Introduction
Reinforcement Learning (RL) has exploded in popularity — first in game-playing agents, and now in large language models via methods like RLHF (Reinforcement Learning from Human Feedback). These approaches don’t just help models learn context better; they also improve reasoning by teaching them to “think in steps.”

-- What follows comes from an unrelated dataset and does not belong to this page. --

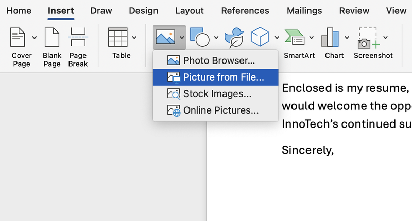Switch to the Design tab
412x221 pixels.
pos(144,11)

My fascination with RL began when the GPT-3 paper was published and ChatGPT emerged as the so-called “tool of the decade.” I wanted to go beyond using these models — I wanted to understand how they work under the hood. That meant building RL concepts from the ground up: deriving equations, implementing toy solutions in environments like CartPole and FrozenLake, and seeing theory come alive in code.
This post is the first in a series where we’ll start with foundations:
- What is an MDP and how does it differ from an HMM?
- How do rewards and value functions actually work?
- How can we move from knowing state values to learning optimal actions with Q-learning?
- And how do we scale that to Deep Q-Learning when the state space explodes?
By the end, you’ll have a baseline RL toolkit — from mathematical definitions to runnable code — and a clear picture of how these pieces fit together when building agents.
Why This Series?
When I first encountered MDPs, I assumed they were simply an extension of Hidden Markov Models. I quickly learned this was wrong. HMMs deal with hidden states and observations, while MDPs deal with fully observable states and decision-making under uncertainty. Understanding this difference changed how I approached RL problems.
This blog is written in a learning-by-doing style — meaning you’ll see the concepts, math, and code side by side, along with real-world analogies (including fraud detection examples) and small “try-it-yourself” prompts.
Part 1: Foundations with MDPs (and a “HMM aside”)
Markov Decision Process (MDP)
Markov Decision Process (MDP) models an agent interacting with an environment over discrete time steps. It’s defined by the 5-tuple $(S, A, P, R, \gamma)$ where:
- $S$ = states
- $A$ = actions
- $P(s’|s,a)$ = transition probability of reaching $s’$ after taking action $a$ in state $s$
- $R(s,a,s’)$ = reward for this transition
- $\gamma \in [0,1)$ = discount factor for future rewards
The Markov Property
The future is conditionally independent of the past, given the present state.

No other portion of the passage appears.